Jenny’s voice was earnest, her body was erect. Sean, however, was still unsure. It would be several months before he felt comfortable enough to regain some of his former spunk. At the moment he was mostly supine.
“And what about these sins?” I asked Sean.
“Well, I don’t drink anymore. I’m trying not to curse. To tell you the truth, I feel a lot better. I do crave a dip every now and then. But all of those things are bad for you, even if you do them a little. It’s probably better that I don’t.”
“We’re not perfect,” Jenny said. “But God doesn’t expect us to be. We pray for each other. We’re trying to do better. Whatever God has planned, that’s what will happen—”
Far away the generator emitted its midnight cough and slowly, inescapably, ground to a halt. Within several seconds Sean’s circuit breaker snapped and the lights went dark in the room.
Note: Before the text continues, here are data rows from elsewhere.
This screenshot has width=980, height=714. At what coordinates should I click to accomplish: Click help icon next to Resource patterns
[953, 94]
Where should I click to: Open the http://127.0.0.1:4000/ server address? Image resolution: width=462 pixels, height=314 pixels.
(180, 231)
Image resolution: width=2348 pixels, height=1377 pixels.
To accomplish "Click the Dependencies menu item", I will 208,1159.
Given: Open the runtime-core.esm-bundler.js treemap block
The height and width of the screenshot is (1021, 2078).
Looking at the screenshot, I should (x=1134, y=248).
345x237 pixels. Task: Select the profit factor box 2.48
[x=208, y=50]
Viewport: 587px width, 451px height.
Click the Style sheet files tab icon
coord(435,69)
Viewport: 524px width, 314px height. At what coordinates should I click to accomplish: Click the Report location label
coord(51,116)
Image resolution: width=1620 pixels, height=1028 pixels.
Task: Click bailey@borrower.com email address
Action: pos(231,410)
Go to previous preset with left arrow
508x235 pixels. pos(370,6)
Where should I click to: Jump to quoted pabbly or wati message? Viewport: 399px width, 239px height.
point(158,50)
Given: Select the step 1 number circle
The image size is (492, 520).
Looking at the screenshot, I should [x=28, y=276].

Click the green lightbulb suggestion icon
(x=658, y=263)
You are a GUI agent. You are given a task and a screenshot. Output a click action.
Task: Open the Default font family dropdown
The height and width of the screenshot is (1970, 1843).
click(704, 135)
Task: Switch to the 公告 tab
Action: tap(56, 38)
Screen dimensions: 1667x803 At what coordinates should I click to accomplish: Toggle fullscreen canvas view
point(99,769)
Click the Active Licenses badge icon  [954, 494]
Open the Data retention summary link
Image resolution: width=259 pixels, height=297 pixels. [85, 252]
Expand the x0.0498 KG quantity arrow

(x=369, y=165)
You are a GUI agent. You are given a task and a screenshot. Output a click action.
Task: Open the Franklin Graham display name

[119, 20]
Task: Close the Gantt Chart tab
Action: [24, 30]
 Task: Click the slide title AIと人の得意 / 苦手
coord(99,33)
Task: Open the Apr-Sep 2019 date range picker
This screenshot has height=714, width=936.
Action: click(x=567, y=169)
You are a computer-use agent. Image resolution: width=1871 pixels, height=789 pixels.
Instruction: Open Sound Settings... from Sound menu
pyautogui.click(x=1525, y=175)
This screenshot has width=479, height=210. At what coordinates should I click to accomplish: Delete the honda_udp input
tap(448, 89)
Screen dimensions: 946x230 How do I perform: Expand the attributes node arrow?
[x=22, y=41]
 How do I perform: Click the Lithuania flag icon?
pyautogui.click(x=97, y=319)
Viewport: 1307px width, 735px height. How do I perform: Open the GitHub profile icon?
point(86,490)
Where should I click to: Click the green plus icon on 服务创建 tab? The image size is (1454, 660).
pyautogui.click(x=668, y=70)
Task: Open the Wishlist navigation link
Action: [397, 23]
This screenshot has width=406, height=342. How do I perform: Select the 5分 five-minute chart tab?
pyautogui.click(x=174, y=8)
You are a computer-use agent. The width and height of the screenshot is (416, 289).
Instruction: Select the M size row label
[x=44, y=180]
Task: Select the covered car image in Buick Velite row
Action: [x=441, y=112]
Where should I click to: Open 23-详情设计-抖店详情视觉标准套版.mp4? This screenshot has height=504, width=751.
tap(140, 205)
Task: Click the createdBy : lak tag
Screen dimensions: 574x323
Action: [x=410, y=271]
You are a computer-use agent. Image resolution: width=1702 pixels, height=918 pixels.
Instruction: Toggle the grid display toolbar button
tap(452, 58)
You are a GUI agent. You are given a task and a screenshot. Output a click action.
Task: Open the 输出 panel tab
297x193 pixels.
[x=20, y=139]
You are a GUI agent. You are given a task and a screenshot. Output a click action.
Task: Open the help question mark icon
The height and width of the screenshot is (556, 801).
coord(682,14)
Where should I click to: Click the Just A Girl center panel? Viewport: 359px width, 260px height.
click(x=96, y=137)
“Do you believe in ghosts?” Sean asked.
“Why? Don’t you have battery power?” I said.
“Only when we hit a bump in the road and the cables under the sink stick in place.”
“Sean, we have to get a new trailer,” Jenny whined.
“But I like it in the dark,” he cooed.
I made my way to the door.
It was late Friday night on the eve of September, less than a week later, when I walked into Ruby Tuesday’s behind Atlantic City Raceway and happened onto Darryl from the props department and a few of his friends at the bar. Like almost everyone else, they were dreaming of escape. Our race down the coast, now well under way, was moving much faster than our ascent. After a few weeks on the Jersey shore and a brief stop on Chesapeake Bay we would be making a long autumn dash toward the Gulf of Mexico, followed by the gradual slide toward winter quarters in De Land. Darryl and his buddies, like many of the workers, needed money for the journey. I decided to ask them my “question of the day.”